Occult Secrets Of the Avant-Garde
From a “document presented to individuals who have been invited to join the Neoist Alliance,” probably from early 1990s:
Anyone who has allowed the scales to fall from their eyes can see that the world’s top occultists are to be found among the ruling class and that those New Age groups who attract disciples by offering training in ‘chaos magick’, ‘creative visualisation’ or ‘rubbing the Buddha for money’, are worse than mere rank amateurs, they are shameless charlatans. Indeed, many of them are quite consciously working to prevent the development of a system of symbol manipulation that is completely autonomous of the state. Currently, Masonry is marshalled in defence of the status quo, but as the Bavarian Illuminati demonstrated in the eighteenth-century, power always flows in two directions and it rarely emanates from what is widely misperceived as constituting the ‘centre’. The cellular form of secret societies devised by the founders for the security of the movement, can as readily be used to hoodwink the leadership, who thus become unwitting front men for activities they would never countenance. By infiltrating the Lodges of Masonry, it is possible to spread a heretical message of freedom across the world.
Stewart Home Society: Occult Secrets Of the Avant-Garde
Not that there’s much power in the lodges these days. But the organizational model is still alive and well at the The Church of Jesus Christ of Latter-day Saints (aka the Mormon Church). Alcoholics Anonymous is pretty interesting as well.
Previously: Occult Battles On The Streets Of London, 1993
Occult Battles On The Streets Of London, 1993
In 1993 the Neoist Alliance protested Ian Stuart’s performance of Karlheinz Stockhausen‘s Harlequin, promising to levitate the Pavilion Theatre 25 feet off the ground. Thee Temple Ov Psychic Youth (TOPY), however, lead a counter protest to stop the levitation, concerned that the levitation could create “a negative vortex would be created which could seriously damage the ozone layer.”
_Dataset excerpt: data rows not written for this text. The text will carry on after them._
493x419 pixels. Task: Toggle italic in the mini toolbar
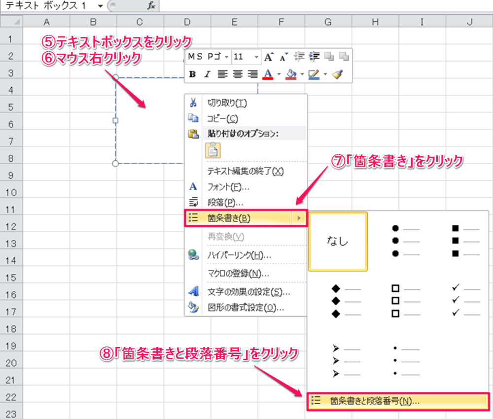pos(207,74)
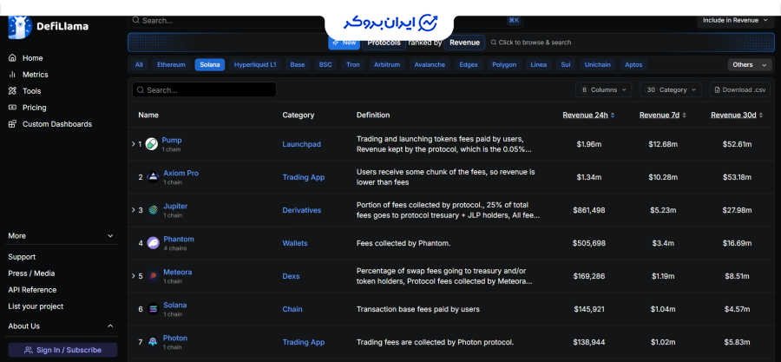Image resolution: width=781 pixels, height=362 pixels.
Task: Open the Columns dropdown
Action: click(601, 89)
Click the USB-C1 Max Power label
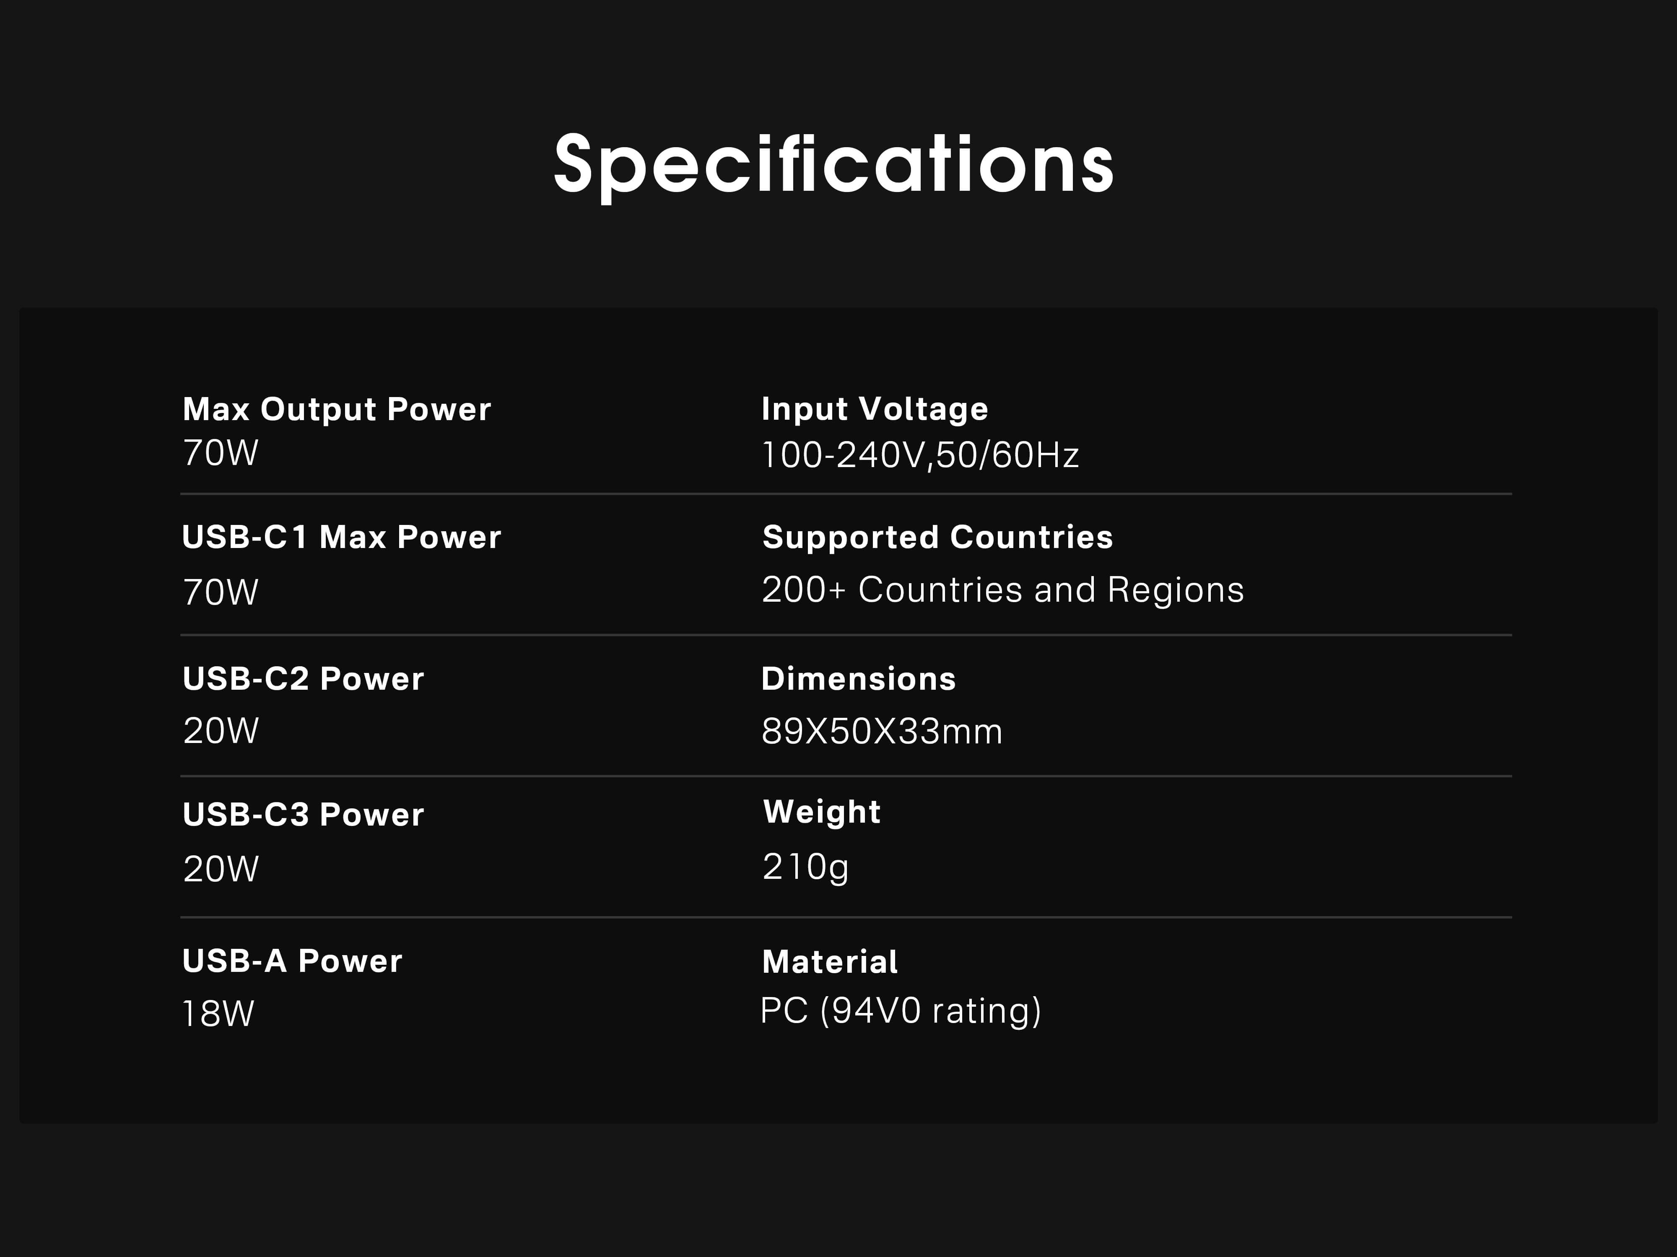 pos(341,538)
As the handful of individuals who’d decided to cross the picket line arrived for the concert, they were met with chants of ‘Boycott Stockhausen’ from our ranks, to which the TOPY activists replied with cries of ‘Stop The Levitation’. The counter-demonstrators pleaded with concert-goers to remain outside the building so that they could participate in a set of breathing and visualisation exercises designed to prevent the levitation. Once the concert began, the two sets of demonstrators prepared themselves for a psychic battle outside the theatre. These street actions drew a far larger crowd than the Ian Stuart recital inside the building. Passers-by were reluctant to step in front of the waves of psychic energy we were generating and soon much of the street was at a standstill. The Brighton and Hove Leader of 20/5/93 quoted one shaken concert-goer as saying, ‘I definitely felt my chair move. It shook for a minute and then stopped.’ The Neoist Alliance also received reports of toilets overflowing and electrical equipment short-circuiting, although these went unreported by the press.
While TOPY were adamant that their actions prevented the Pavilion Theatre being raised 25 feet into the air, the Neoist Alliance considers the protest to have been a complete success.